Stochastic cooling was also used in CERN’s Low Energy Antiproton Ring (LEAR) in combination with electron cooling until the mid-1990s. In a nutshell, stochastic cooling is most suited to rendering hot beams warm and electron cooling makes warm beams cold. Thus the two techniques are, in a way, complementary. As a spin-off from his work on stochastic cooling, Simon proposed a new (noise assisted) slow-extraction method called “stochastic extraction”. This was first used at LEAR, where it eventually made possible spills of up to 24-hour duration. Prior to that, low-ripple spills could last at best a few seconds.

Simon would see the worldwide success of his great inventions not only before his retirement in 1991, but also afterwards. Stochastic cooling systems became operational at Fermilab around 1980 and later, in the early 1990s, at GSI Darmstadt and For-schungszentrum Jülich (FZJ), as well as at other cooling rings all over the world. The Fermilab antiproton source for the Tevatron started operation in 1985. It is in several aspects similar to the CERN AA /AC, which it has since surpassed in performance, leading to important discoveries, including that of the top quark.

For many years, routine application of stochastic cooling was limited to coasting beams, and stochastic cooling of bunched beams in large machines remained a dream for more than a decade. However, having mastered delicate problems related to the saturation of front-end amplifiers and subsequent intermodulation, bunched stochastic cooling is now in routine operation at Fermilab and at the Relativistic Heavy Ion Collider at Brookhaven. Related beam-cooling methods, such as optical stochastic cooling, are also being proposed or under development.
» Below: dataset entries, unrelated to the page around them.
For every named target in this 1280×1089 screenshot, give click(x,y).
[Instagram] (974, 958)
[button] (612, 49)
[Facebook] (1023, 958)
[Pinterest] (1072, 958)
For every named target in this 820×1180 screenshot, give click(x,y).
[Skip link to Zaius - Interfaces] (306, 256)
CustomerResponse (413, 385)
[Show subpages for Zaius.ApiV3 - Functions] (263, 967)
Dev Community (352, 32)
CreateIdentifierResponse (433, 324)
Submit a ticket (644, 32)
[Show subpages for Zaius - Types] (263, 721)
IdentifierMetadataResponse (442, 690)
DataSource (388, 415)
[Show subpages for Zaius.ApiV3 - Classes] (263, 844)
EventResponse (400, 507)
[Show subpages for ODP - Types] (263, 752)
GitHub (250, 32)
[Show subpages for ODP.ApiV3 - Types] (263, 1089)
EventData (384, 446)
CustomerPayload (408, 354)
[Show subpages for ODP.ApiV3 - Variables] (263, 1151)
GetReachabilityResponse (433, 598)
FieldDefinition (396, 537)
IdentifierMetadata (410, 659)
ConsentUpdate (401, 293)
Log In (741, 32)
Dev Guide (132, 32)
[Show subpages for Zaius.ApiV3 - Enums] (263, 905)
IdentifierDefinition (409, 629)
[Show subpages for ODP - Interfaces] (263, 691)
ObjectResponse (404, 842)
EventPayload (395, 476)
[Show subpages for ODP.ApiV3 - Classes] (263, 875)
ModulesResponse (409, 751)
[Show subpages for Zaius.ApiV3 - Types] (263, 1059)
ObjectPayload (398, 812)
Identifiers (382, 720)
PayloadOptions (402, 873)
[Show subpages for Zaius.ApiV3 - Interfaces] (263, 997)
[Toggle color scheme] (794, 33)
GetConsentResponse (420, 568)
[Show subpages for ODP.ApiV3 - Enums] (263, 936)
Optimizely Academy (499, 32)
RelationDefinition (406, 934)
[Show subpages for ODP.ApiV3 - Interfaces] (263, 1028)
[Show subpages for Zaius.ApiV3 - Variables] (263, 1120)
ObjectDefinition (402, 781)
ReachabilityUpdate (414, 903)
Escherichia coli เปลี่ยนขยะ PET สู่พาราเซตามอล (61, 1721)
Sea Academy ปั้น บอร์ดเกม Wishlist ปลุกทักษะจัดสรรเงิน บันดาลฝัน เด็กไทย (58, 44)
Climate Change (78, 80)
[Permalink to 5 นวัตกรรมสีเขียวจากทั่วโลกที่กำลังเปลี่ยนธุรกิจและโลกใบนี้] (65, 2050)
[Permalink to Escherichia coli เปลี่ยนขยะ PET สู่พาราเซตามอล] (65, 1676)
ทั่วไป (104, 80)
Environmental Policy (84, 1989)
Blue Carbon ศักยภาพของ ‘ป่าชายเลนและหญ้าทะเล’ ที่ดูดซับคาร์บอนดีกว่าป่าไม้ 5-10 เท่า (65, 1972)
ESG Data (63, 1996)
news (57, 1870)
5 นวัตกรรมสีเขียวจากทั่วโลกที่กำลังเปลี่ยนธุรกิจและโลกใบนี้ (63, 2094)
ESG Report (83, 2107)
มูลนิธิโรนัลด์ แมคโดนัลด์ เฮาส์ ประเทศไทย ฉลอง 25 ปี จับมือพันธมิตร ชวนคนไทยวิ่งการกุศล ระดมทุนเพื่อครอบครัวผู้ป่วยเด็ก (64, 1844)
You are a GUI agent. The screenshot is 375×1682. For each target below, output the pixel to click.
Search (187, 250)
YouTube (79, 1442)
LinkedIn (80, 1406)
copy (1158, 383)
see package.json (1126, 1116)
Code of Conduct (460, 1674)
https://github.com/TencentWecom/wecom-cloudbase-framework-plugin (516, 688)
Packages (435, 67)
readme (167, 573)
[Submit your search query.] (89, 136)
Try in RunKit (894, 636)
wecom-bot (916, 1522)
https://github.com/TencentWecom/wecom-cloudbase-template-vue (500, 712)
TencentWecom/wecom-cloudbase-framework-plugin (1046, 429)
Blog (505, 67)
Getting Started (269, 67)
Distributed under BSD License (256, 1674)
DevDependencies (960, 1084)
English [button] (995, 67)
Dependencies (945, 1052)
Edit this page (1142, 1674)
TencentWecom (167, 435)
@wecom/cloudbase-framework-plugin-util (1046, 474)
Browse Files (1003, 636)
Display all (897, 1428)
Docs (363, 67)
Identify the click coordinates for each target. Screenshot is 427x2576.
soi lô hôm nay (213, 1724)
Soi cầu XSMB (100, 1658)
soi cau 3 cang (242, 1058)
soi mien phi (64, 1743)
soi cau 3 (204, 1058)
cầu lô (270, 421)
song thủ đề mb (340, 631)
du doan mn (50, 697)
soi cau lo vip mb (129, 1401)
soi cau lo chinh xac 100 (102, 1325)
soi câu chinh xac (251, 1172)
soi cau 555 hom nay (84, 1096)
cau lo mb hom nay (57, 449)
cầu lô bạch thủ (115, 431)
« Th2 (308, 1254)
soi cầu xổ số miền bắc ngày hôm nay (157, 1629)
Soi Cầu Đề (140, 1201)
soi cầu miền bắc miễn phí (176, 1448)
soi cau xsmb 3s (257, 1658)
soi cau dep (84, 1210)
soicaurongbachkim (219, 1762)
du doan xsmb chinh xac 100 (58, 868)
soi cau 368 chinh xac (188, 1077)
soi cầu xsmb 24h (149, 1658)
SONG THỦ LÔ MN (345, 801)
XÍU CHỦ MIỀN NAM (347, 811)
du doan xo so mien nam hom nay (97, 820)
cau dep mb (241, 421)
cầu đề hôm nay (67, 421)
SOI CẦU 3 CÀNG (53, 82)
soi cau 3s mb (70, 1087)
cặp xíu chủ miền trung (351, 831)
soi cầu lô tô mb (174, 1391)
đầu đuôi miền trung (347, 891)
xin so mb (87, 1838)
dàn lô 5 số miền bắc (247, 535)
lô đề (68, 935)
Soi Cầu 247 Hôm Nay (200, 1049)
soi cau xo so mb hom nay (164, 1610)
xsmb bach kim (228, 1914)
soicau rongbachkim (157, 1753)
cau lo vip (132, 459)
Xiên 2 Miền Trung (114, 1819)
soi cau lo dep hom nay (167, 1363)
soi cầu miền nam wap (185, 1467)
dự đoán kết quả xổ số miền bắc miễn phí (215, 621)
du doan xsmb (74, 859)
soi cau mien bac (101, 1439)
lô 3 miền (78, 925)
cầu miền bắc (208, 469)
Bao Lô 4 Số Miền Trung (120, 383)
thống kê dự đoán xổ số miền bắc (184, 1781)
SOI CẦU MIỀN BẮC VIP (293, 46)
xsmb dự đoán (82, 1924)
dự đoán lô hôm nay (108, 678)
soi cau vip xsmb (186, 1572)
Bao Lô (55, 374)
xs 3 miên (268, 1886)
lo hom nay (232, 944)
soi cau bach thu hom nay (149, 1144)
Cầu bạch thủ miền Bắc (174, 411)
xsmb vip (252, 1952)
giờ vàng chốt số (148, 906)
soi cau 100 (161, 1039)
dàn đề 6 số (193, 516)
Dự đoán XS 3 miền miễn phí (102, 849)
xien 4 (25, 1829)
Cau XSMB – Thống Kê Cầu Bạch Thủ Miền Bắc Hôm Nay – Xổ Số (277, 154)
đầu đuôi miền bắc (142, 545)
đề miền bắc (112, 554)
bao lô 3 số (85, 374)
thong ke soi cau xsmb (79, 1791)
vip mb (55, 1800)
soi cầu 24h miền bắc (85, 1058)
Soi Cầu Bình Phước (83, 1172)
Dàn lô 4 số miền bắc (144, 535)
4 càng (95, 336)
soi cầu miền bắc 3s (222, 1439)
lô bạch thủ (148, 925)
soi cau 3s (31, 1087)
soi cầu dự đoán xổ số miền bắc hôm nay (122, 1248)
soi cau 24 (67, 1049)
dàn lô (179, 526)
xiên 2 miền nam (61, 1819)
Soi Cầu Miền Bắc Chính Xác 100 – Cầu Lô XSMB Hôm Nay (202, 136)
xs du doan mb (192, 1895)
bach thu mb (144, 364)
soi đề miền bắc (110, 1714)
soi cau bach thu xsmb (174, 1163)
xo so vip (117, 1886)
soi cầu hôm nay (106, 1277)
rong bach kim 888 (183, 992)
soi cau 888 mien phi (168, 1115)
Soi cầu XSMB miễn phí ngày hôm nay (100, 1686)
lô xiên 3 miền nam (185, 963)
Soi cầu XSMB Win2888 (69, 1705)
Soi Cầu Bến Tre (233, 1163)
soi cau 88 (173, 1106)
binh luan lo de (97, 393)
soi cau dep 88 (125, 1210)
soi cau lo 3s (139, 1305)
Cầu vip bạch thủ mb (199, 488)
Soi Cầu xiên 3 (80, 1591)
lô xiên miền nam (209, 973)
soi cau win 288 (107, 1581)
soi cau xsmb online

The magnetic horn, meanwhile, has found numerous applications in different accelerators. The van der Meer scan is a vital tool used for LHC operation and stochastic extraction is used in various machines, for example in COSY at FZJ (since 1996).

After his retirement, Simon kept in close contact with a small group of his former colleagues and friends and there were more or less regular “Tuesday lunch meetings”.

“Unlike many of his Nobel colleagues, who almost invariably are propelled to great achievements by their self confidence, van der Meer remained a modest and quiet person preferring, now that he had retired, to leave the lecture tours to other more extrovert personalities and instead look after his garden and occasionally see a few friends. Never has anyone been changed less by success”, wrote Andy Sessler and Ted Wilson in their book Engines of Discovery (Sessler and Wilson, 2007). At CERN today, Simon’s contributions continue to play a significant role in many projects, from the LHC and the CERN Neutrinos to Gran Sasso facility to the antimatter programme at the AD – where results last year were honoured with the distinction of “breakthrough of the year” by Physics World magazine.

We all learnt with great sadness that Simon passed away on 4 March 2011. He will stay alive in our memories for ever.